O texto da vez, formulado pelo colega Gustavo Queiroz, foi feito com base no artigo “As Alternativas Perante À Justiça Do Absurdo: Um Diálogo Com Kafka e Shakespeare”, de Clara Rossatto Bohrz – publicado nos anais do V CIDIL. Vale conferir! (Paulo Silas Filho – Coordenador das Comissões de Estudos Direcionados de Direito & Literatura – Orwell e Kafka – do Canal Ciências Criminais)
O artigo a seguir analisado, foi intitulado “AS ALTERNATIVAS PERANTE À JUSTIÇA DO ABSURDO: UM DIÁLOGO COM KAFKA E SHAKESPEARE”, escrito por Clara Rossato Bohrz a partir da obra ‘O Processo’ de Franz Kafka e da literatura, passando por algumas obras de Shakespeare, como instrumento capaz de tornar o jurista mais sensível e atento à sua existência e dos outros, combatendo o processo de desumanização da justiça, buscando para isso alternativas e resolução de conflitos que garantissem um acesso à justiça mais efetivo e humano.
Para tanto a autora utiliza-se da metodologia hermenêutica filosófica em conjunto com pesquisa bibliográfica e documental, dividindo o trabalho em duas partes, a primeira discorrendo sobre a crise do sistema jurídico brasileiro e a segunda abordando em que medida os meios consensuais de resolução de conflitos podem colaborar para a construção de uma nova cultura de solução de litígios.
Quanto à crise do sistema jurídico brasileiro Bohrz inicia traçando um paralelo entre a crítica social Kafkiana contida em trechos da obra O Processo, sobre a burocratização, alienação, estrutura e funcionamento da justiça e seus funcionários, bem como dos tramites processuais e as normas jurídicas, com a promiscuidade, obscuridade e sobre o próprio ar daquele ambiente, sempre abafado e pesado, quase irrespirável à princípio, mas que com o tempo é possível se acostumar (Kafka, 2015, p. 87-88):
No que diz respeito ao ar, porém ele é, em dias em que há muito movimento das partes interessadas, e isso acontece quase todos os dias, praticamente irrespirável. (…). Quando o senhor vier pela segunda ou terceira vez para cá, mal perceberá o sufoco que reina por aqui.

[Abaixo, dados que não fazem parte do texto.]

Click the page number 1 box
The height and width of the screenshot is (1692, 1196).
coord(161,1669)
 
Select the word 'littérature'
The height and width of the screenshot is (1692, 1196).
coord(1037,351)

Também é possível notar acrítica social Kafkiana em relação aos funcionários públicos que sequer conhecem suas funções, limitando-se a cumprirem ordens, são peças alienadas dentro do sistema, conforme se observa da situação em K tenta impedir uma violência sem sentido por parte de um agente do Estado: “- O que estás a dizer parece-me digno de crédito ― disse o verdugo. ― Mas não me deixo subornar. Empregaram-me para bater e, portanto, bato”. (Kafka, 2015, p. 108). É o preciso reflexo entre o real e o fictício no uso estratégico que o Estado pode fazer de seus agentes alienados, do policial que é pago para ser violento e intimidador, bater, torturar e até mesmo matar, cumprir ordens sem questionamento, incapaz de refletir sobre suas reais funções, deveres etc, e se estes estão de acordo com seus atos.

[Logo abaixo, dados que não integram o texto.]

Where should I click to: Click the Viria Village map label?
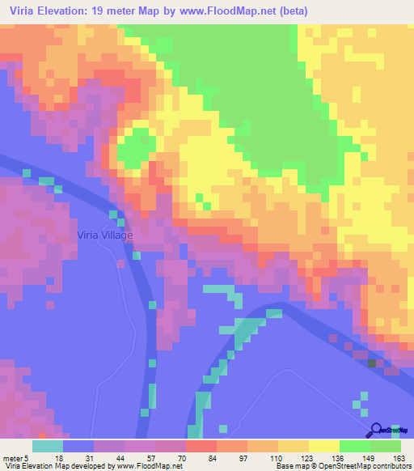click(104, 235)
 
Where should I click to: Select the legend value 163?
click(399, 457)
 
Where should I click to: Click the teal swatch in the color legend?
click(47, 446)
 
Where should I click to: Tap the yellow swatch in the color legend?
click(323, 446)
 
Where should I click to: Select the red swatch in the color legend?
click(201, 446)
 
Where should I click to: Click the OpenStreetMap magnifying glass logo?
click(376, 430)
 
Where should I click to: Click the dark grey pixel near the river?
click(372, 363)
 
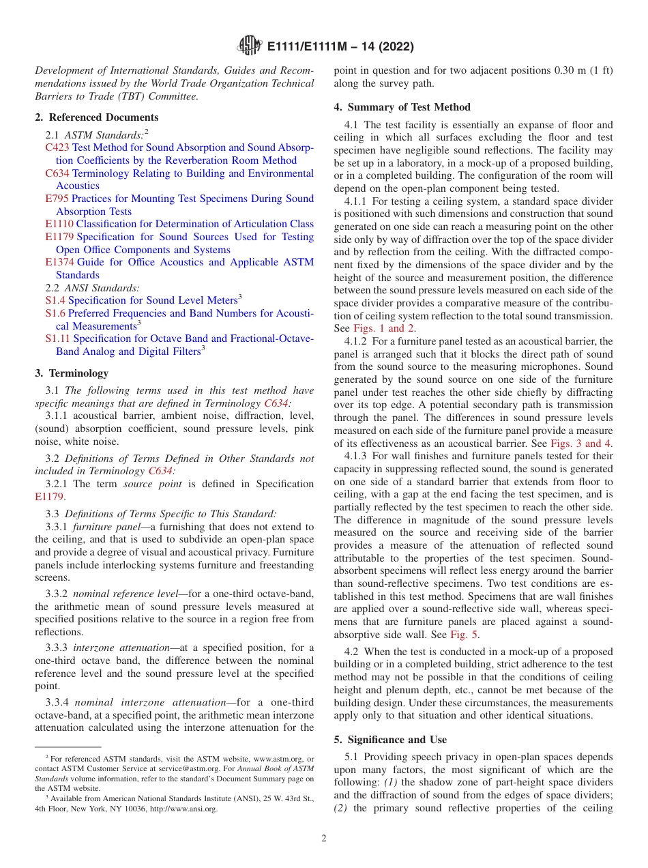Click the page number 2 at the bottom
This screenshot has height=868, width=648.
click(x=324, y=839)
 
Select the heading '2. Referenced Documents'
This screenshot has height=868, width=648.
click(x=97, y=117)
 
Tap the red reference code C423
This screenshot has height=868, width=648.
click(x=57, y=147)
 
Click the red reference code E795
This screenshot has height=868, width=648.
click(x=57, y=199)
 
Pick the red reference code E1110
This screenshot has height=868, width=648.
click(x=59, y=224)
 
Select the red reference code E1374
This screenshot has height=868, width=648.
click(x=59, y=262)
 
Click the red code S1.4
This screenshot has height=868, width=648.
click(x=55, y=300)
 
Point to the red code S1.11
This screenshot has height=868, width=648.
click(x=58, y=338)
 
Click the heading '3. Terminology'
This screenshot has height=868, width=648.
click(x=72, y=373)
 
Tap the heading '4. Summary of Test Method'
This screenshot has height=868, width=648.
click(x=402, y=107)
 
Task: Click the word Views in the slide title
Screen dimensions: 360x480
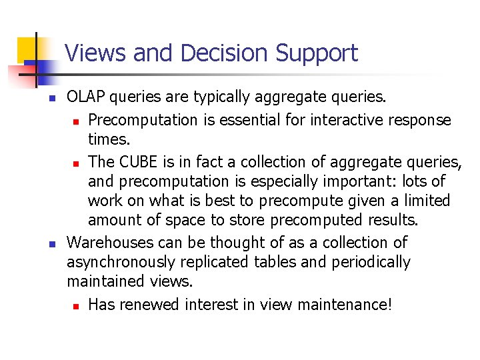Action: coord(97,53)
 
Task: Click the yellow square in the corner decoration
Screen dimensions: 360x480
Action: coord(27,48)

Discorre a autora em seguida sobre o poder de atração da justiça, começando com as impressões iniciais de Joseph K sobre a justiça, o processo e sua utilidade, que seriam mais simbólicos do que reais, colocando em cheque a própria necessidade do seu processo e dos demais, denunciado assim a cultura da judicialização das demandas.
Em seguida é feito um recorte temporal, histórico e teórico que a influenciou a obra, já que ao final do século XIX e início do XX, a Europa estava dividida e em busca de identidade, caracterizada por um sentimento de forte nacionalismo, bem como esse período é marcado pelo niilismo de Nietzsche, o pessimismo de Schopenhauer, a segunda revolução industrial e novas teorias científicas como a de Einstein sobre a relatividade, balançando o pensamento positivista que marcava período anterior, calcado na certeza, causando um sentimento de muita incerteza no período, reflexos que são sentidos na obra de Kafka, imagem dessa realidade, e na sua visão de justiça.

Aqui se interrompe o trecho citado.